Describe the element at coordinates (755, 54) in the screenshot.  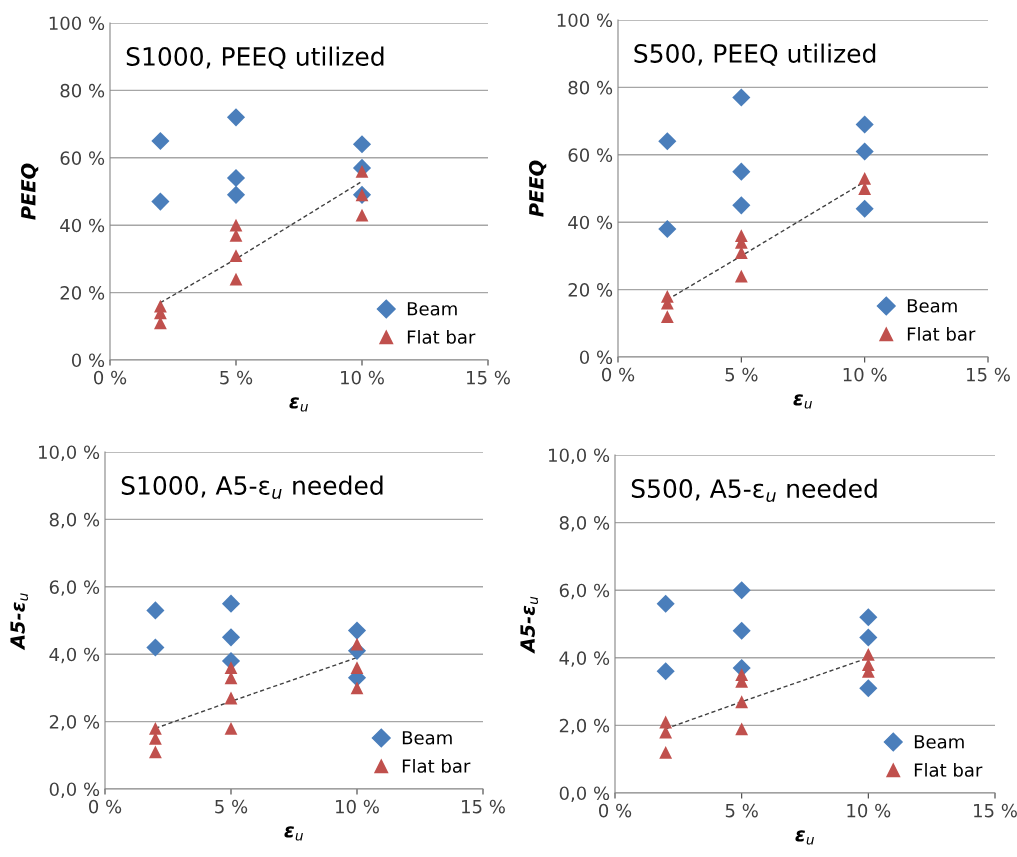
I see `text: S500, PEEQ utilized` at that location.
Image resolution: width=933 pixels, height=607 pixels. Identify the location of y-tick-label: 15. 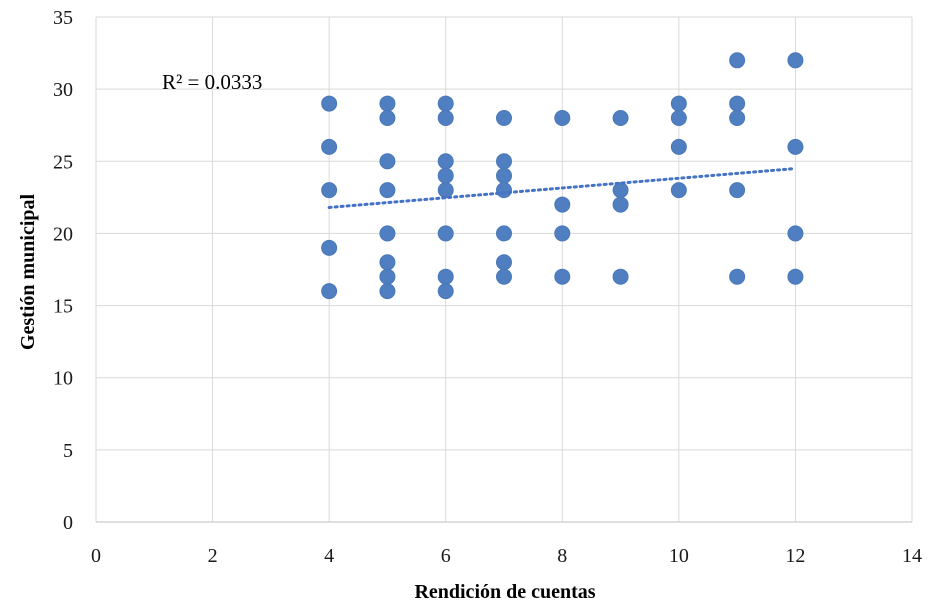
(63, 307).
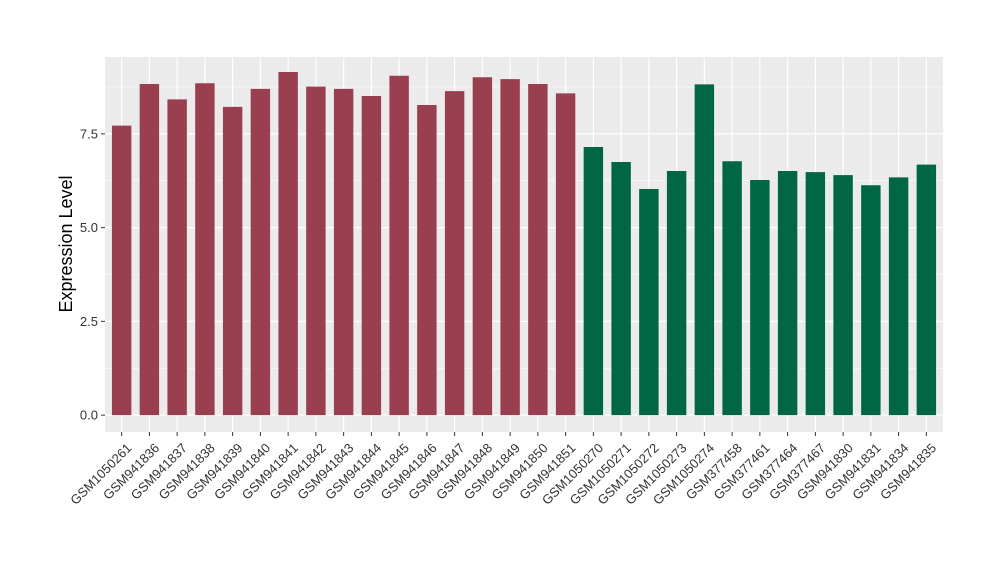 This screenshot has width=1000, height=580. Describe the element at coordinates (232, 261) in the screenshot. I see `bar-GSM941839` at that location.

★ ★ ★ ★ ★ ★ ★

* Action item *
Can you recast the part of the material that opens with the line containing "Image resolution: width=933" and runs through the end of the material as a numbered list, leaving out blank lines and pictures?

* Reply *
1. Image resolution: width=933 pixels, height=607 pixels. Identify the location of y-tick-label: 15. 
2. (63, 307).
3.  This screenshot has width=1000, height=580. Describe the element at coordinates (232, 261) in the screenshot. I see `bar-GSM941839` at that location.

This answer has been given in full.